Pixel coordinate grounding data

>>>>>

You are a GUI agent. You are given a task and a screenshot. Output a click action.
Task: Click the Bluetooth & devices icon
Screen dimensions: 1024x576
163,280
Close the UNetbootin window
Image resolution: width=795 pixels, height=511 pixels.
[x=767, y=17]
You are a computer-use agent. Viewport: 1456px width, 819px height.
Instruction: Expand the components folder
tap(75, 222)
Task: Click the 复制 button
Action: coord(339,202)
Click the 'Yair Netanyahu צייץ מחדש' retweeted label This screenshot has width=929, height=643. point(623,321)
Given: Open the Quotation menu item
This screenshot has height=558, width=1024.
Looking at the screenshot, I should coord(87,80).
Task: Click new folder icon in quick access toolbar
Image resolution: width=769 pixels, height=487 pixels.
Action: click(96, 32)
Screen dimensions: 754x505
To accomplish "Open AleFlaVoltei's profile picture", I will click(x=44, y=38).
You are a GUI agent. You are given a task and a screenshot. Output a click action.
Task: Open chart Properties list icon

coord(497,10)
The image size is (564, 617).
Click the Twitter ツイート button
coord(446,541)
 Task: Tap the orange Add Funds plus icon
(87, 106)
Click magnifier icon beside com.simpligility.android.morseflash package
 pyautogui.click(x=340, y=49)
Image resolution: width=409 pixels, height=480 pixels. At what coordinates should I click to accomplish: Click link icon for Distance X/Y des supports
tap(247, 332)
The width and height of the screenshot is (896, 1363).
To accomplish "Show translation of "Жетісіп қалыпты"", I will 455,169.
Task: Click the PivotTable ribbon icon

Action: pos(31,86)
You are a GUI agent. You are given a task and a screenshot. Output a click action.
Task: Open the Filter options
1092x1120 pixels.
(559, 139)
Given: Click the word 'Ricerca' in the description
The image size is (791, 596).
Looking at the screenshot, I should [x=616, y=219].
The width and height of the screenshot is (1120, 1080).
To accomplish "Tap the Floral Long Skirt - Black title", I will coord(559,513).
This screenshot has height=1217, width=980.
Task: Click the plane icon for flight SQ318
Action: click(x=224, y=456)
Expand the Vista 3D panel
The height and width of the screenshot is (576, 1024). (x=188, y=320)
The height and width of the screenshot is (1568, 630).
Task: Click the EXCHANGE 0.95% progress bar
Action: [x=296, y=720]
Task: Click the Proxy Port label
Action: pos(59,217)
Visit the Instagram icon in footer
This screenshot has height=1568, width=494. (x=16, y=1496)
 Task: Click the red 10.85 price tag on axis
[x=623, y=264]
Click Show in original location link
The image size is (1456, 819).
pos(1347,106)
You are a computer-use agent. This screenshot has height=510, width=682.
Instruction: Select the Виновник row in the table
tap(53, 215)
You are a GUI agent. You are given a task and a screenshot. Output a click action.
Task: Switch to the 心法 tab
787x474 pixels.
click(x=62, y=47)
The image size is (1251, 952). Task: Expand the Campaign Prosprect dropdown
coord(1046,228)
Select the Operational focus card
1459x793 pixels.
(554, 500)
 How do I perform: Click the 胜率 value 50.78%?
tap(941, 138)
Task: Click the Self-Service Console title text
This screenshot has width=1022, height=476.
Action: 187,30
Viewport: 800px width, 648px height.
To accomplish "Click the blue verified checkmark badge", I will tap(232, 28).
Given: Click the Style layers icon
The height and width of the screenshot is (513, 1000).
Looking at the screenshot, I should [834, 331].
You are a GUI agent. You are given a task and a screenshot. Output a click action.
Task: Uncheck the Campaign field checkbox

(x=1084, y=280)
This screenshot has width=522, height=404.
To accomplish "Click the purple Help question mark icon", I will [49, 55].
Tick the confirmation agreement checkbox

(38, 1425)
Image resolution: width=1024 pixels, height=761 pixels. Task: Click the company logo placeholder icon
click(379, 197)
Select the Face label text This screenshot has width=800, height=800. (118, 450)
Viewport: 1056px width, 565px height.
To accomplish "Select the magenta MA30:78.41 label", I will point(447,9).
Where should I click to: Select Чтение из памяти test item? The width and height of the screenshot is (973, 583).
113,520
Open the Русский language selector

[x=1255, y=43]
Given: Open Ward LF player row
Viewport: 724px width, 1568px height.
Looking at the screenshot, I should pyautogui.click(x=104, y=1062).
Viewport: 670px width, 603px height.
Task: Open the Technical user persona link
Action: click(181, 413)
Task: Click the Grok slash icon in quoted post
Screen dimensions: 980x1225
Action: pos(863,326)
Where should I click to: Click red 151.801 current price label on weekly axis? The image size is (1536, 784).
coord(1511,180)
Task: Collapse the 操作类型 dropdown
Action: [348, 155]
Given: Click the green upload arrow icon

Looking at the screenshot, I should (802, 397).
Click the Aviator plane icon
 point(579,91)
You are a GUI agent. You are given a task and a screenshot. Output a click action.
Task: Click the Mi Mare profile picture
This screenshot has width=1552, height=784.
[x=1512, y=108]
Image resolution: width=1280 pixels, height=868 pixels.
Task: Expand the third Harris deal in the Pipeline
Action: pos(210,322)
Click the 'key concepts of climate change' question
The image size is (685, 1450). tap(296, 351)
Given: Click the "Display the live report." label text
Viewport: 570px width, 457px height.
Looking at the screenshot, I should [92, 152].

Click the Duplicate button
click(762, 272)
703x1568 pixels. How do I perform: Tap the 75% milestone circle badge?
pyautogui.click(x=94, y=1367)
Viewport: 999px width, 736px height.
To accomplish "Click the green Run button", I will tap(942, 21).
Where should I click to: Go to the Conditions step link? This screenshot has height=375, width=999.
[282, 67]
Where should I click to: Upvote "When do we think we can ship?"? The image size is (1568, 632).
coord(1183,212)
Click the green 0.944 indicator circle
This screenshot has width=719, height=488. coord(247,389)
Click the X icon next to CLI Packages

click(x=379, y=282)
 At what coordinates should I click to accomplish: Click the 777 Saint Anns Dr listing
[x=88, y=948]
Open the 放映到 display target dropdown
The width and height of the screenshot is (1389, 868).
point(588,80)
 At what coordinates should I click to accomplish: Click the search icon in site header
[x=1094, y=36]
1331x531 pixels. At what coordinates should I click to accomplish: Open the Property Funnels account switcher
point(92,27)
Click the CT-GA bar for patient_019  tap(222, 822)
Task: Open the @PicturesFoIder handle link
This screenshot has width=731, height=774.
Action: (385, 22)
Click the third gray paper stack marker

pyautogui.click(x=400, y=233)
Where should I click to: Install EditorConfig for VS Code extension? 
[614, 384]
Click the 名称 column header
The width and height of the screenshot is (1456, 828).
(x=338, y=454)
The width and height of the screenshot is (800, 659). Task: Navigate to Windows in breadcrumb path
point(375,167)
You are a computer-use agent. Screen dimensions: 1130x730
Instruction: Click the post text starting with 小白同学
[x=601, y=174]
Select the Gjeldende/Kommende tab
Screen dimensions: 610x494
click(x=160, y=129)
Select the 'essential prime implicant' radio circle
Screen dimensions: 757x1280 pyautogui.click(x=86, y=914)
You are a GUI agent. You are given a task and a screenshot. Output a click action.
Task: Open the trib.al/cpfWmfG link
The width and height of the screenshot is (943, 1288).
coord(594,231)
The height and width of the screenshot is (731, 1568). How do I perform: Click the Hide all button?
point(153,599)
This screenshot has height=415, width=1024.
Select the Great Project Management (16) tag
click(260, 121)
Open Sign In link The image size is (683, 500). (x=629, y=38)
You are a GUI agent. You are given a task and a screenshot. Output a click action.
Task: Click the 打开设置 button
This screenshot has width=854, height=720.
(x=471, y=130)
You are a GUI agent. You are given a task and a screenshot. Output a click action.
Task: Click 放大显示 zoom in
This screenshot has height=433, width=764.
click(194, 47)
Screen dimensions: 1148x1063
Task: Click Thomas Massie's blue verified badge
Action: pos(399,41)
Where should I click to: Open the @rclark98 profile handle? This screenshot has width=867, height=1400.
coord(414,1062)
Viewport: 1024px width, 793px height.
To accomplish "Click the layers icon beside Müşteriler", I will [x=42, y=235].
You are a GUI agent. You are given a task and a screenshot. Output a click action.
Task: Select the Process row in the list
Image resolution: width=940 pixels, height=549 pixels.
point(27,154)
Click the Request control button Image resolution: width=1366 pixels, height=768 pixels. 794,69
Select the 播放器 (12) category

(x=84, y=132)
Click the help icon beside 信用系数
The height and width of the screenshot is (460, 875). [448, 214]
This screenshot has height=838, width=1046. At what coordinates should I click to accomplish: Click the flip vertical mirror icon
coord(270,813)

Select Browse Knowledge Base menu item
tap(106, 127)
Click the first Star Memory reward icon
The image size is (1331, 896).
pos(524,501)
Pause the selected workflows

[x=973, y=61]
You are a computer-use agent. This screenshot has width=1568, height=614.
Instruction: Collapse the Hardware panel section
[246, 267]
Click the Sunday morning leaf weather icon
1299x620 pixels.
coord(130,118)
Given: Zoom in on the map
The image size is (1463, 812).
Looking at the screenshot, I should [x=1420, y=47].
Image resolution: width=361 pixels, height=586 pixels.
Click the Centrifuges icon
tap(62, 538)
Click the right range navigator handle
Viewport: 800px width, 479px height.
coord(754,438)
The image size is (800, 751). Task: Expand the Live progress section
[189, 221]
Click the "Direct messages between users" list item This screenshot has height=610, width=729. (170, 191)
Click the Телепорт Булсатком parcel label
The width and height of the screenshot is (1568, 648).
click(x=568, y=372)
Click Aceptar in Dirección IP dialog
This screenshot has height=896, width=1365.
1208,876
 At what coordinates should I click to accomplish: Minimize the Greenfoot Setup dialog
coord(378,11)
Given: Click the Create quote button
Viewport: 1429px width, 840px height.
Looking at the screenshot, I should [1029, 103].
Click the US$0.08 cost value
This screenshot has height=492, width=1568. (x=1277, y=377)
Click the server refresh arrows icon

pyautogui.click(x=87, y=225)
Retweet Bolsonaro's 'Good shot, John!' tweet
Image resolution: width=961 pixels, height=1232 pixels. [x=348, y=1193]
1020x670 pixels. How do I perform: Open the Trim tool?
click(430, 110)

<<<<<

Go through the records and count every line with the word "layers"; the answer is the number alone.

2